A CBDC, like cash, has no interest rate on it. So why would people continue to use credit produced by private entities such as banks or credit card companies – currently over 95 percent of the money supply – on which they have to pay interest? As the Reserve Bank of New Zealand noted, CBDCs have the potential to destroy private banks.
That problem does not seem to concern the ECB, however. Indeed, fundamentally altering the banking system may be what they are aiming for. Lagarde said “climate compliance” will become a core element of bank supervision, not a separate initiative, “because climate change presents significant, material financial risks to banks and the entire financial system.”
The ECB’s supervision will mandate that banks integrate the management of climate-related and environmental risks into their existing risk management processes, particularly through new prudential transition planning requirements under what is called CRD VI. European banking, it seems, will no longer be defined by profitability and fiscal soundness but also by the politics of climate change.
The slipperiness of the ECB‘s arguments point to a much darker ambition. Werner says when CBDCs are connected to digital IDs “we are talking about the most totalitarian control system in human history … it gives you as a controller complete visibility on what everyone is doing, every transaction.

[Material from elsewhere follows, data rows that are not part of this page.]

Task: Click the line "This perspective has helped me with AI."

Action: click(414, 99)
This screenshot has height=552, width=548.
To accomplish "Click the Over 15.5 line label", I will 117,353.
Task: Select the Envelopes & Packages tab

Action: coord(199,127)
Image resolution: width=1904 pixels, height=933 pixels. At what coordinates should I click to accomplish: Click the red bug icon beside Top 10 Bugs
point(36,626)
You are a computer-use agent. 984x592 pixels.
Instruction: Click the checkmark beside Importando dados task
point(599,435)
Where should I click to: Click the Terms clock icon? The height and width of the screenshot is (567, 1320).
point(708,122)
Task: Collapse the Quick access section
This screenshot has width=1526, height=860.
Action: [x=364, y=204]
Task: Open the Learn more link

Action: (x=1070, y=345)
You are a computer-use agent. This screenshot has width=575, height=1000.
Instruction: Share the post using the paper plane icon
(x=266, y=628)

“The monitoring is only one aspect. These CBDCs are programmable and you can use big data algorithms, which they sell to us as artificial intelligence, in order to have rules about who can buy what and for what purpose, at what time and at what place – and therefore control all your movement. In the history of dictatorships, there never has been such a powerful control tool.”
There is a flaw, though, in the ECB’s push to change Europe’s financial architecture that may prove fatal to its ambitions. The EU and ECB do not have genuine central control. When the euro was established in 1998, the only way Germany was able to join was on the condition there was no consolidation of the government debt. So, although the ECB notionally sets interest rates for the zone, government debt is held at the national level and each country’s interest rate differs.
The ECB is thus a central bank in name only, unlike the U.S. Federal Reserve, or for that matter most country’s central banks, that oversee their national government debt. A European nation can choose to exit the EU, and each has to have its own monetary policy in spite of the ECB setting a uniform rate.
The push to create a digital euro is most likely an attempt to deal with these contradictions, but at best it will be a makeshift solution and it will take very little for it to fall apart. Disintegration of the European Union, and the common currency, is not out of the question.
Meanwhile, the U.S. is going in the opposite direction. In July, the U.S. House of Representatives passed the Anti-CBDC Surveillance State Act, which prevents the Federal Reserve from issuing a retail CBDC directly to individuals.
European debt is becoming increasingly parlous, especially in France where there have even been suggestions that there might need to be assistance from the International Monetary Fund. Italy’s debt, which is 138 percent of GDP, is also problematic. Lagarde is hoping for a rollout of the digital euro in 2027 and completion in 2030. But the Euro zone, and the ECB that oversees it, may not last that long.